During a review of Patient 1's "Medication Consent", dated 6/28/24, indicated Patient 1's medications included Fluoxetine HCL (Prozac, used to treat depression) and Guanfacine (Tenex, to treat attention deficit hyperactivity disorder).

During a concurrent interview and record review with Director of Quality Compliance (DOQC), on 10/23/24 at 1:50 PM, DOQC stated Patient 1 got the nicotine gum from another patient and was identified as Patient 31.

During an interview with Chief Nursing Officer (CNO), on 10/23/24 at 1:58 pm, CNO stated they do not check later if patient still have the nicotine gum or not.
During an interview with Registered Nurse (RN) N, on 10/23/24 at 2:58 p.m., RN N stated Patient 31 asked for a nicotine gum. RN N stated she saw Patient 31 and Patient 1 in the hallway close together and saw them move hands that seem like they passed something. RN N stated she realized that Patient 1 was chewing and asked to spit out. RN N stated it was the nicotine gum from the other patient.

According to the manufacturer's guidelines for nicotine gum, revised date 10/2020, indicated a drug warning to "keep out of reach of children. Pieces of nicotine gum may have enough nicotine to make children sick."

During a review of the facility's policy and procedure (P&P), titled "Medication Administration", revised date 8/2022, indicated "No drugs shall be administered except by licensed personnel authorized to administer drugs and upon the order of a person lawfully authorized to prescribe."


2. During a review of Patient 31, 35, 36, 37, 38, 39, 40, 41, 42, 43 and 44's Physician order for nicotine gum, on 10/25/24, indicated specific instructions for medication administration was not included.

According to the manufacturer's guidelines for nicotine gum, revised date 10/2020, indicated "Chew the gum slowly until it tingles. Then park it between your cheek and gum, When the tingle is gone, begin chewing again, until the tingle returns. Repeat this process until most of the tingle is gone (about 30 minutes). Wrap the used nicotine gum in paper and throw away."
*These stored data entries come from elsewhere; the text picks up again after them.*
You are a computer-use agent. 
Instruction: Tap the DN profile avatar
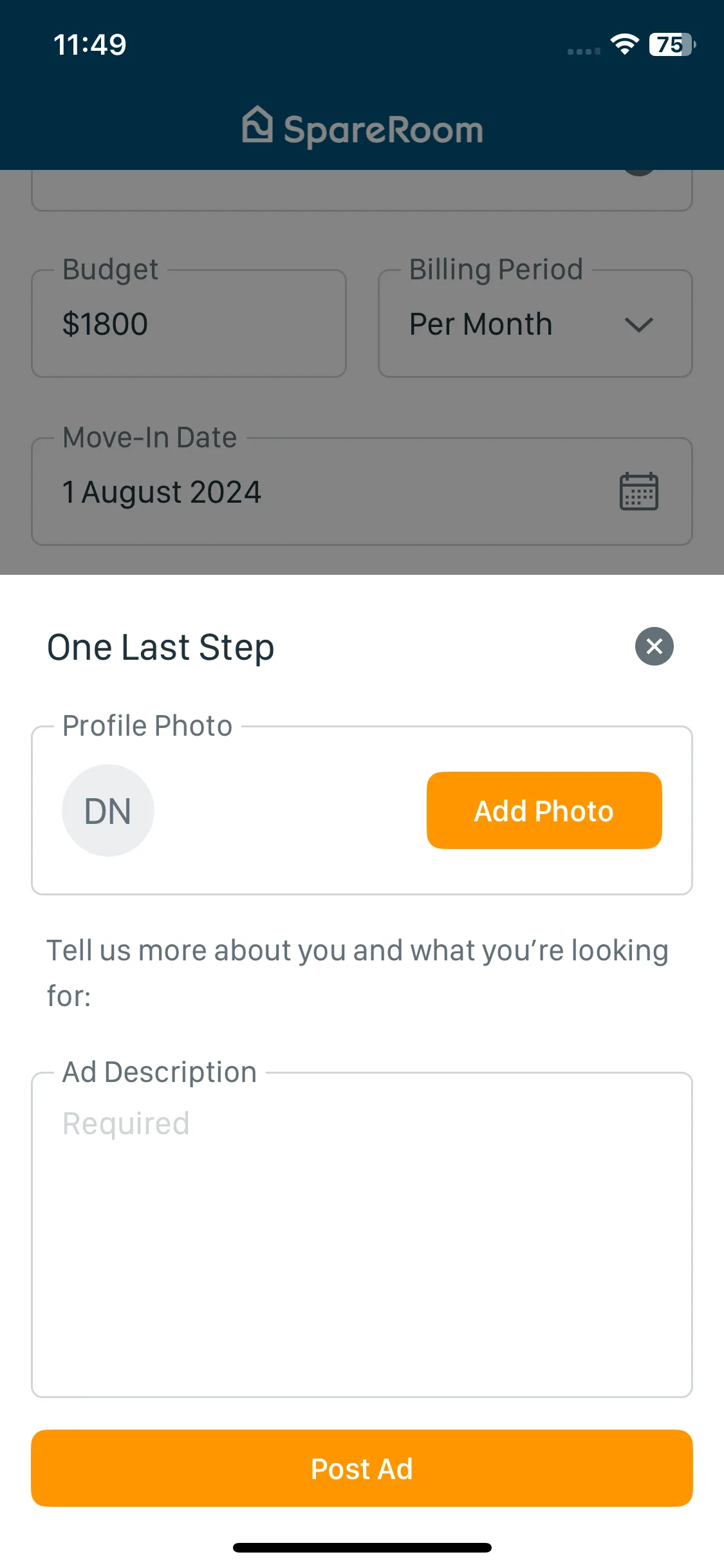click(108, 810)
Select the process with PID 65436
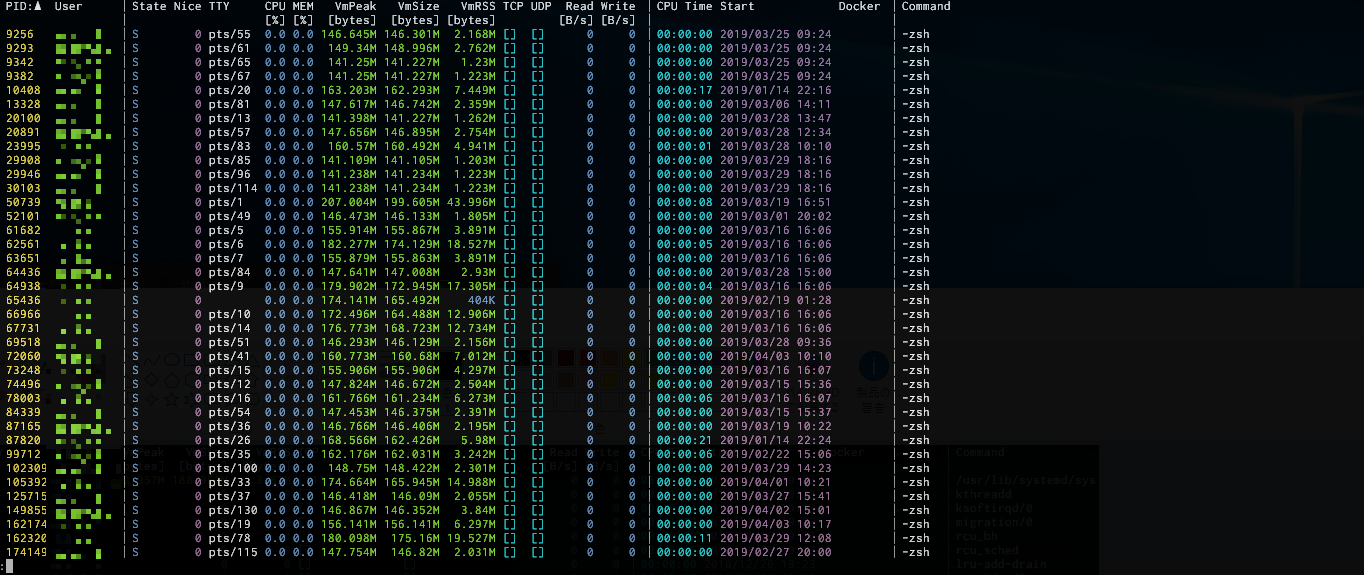The height and width of the screenshot is (575, 1364). pyautogui.click(x=23, y=300)
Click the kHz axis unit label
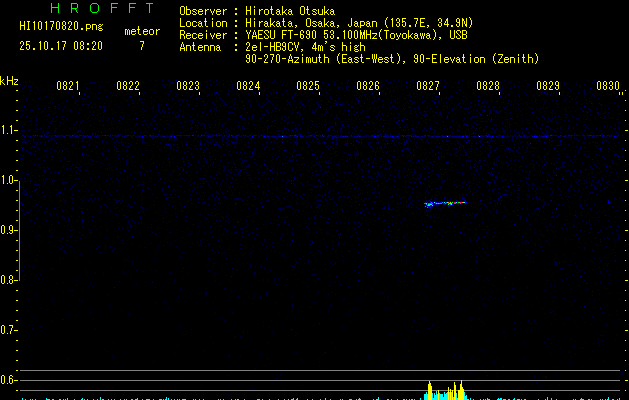Viewport: 629px width, 400px height. (x=9, y=81)
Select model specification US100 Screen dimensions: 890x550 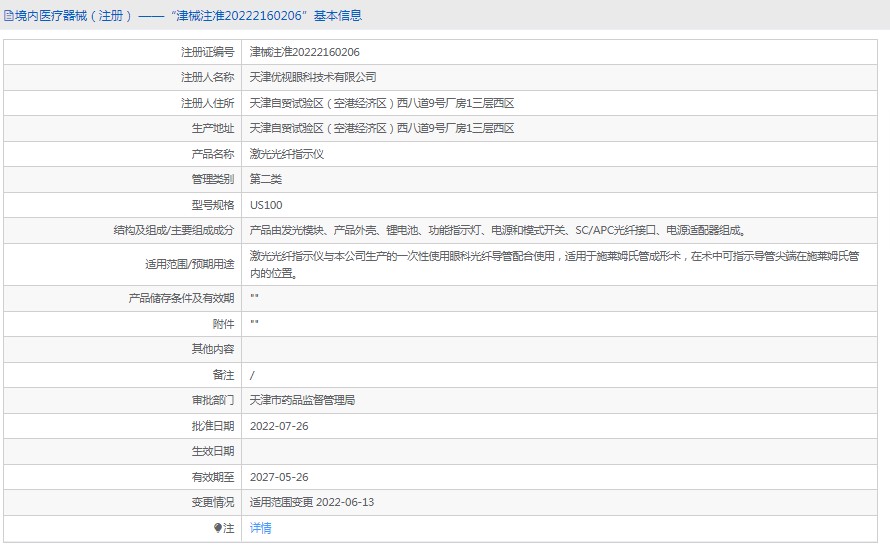pyautogui.click(x=266, y=205)
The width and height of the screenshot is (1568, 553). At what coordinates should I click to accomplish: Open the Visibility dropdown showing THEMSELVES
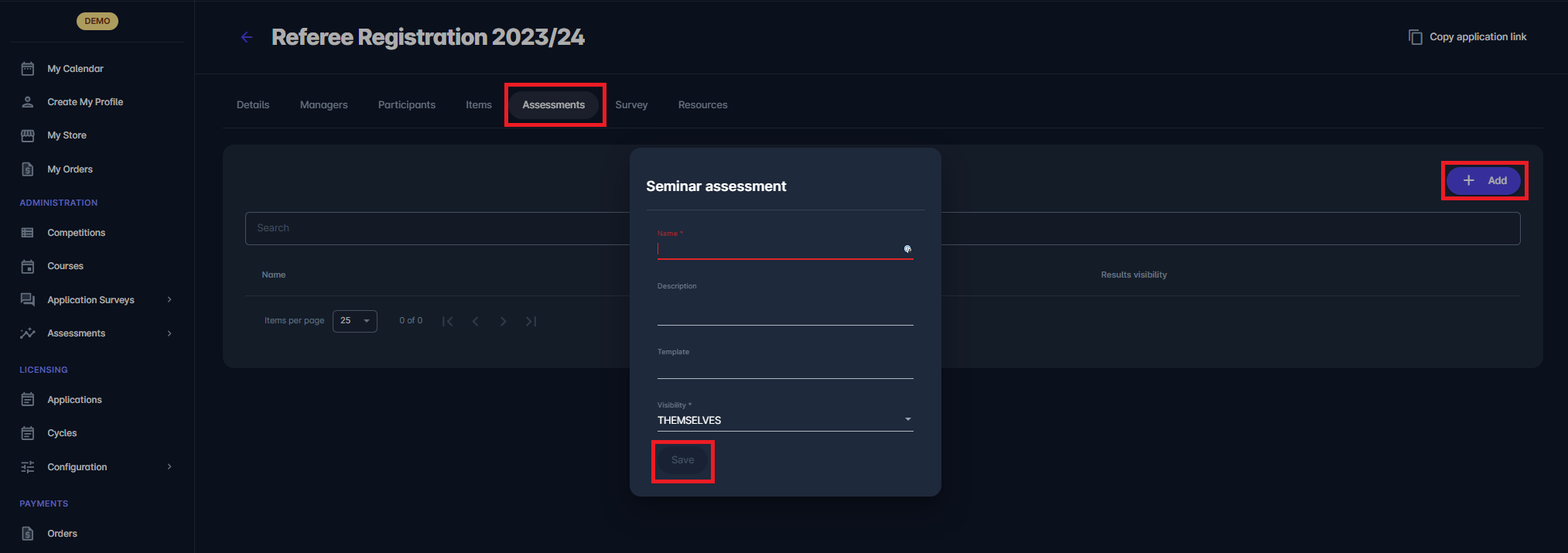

According to CDC guidelines on how to use nicotine gum, dated 9/2023, indicated "To use it correctly, bite down slowly on the gum until you feel a tingling in your mouth. Then "park" the gum between the inside of your cheek and your gums. Hold it for about a minute to let the nicotine absorb into your body. Then repeat this "chew" and "park" process until the tingling stops (usually about 30 minutes), occasionally changing where you "park" the gum in your mouth."

During an interview with Medical Doctor (MD) P, on 10/25/24 at 11:41 a.m., MD P stated he follows the CDC guidelines when prescribing nicotine gum to patients.

During an interview with RN H, on 10/28/24 at 10:55 a.m., RN H stated she told the patient to chew the nicotine gum for two hours.

During an interview with RN Q, on 10/28/24 at 11:43 a.m., RN Q stated she tell the patient to give the nicotine gum to the nurse once they are done chewing. RN Q stated she does not tell the patient how long they will chew the nicotine gum.

During an interview with RN R, on 10/28/24 at 2:10 p.m., RN R stated she will let the patient chew the nicotine gum until they are done. RN R stated she would not chase the patient for a piece of gum just to check if they still have the nicotine gum in their mouth.

During an interview with the Pharmacy Director (PD), on 10/28/24 at 2:55 p.m., the PD stated there is no specific instructions on how to administer the nicotine gum in the medication order. The PD stated the facility follows the CDC guidelines. The PD stated, "I assumed the nurses know how to administer nicotine gum".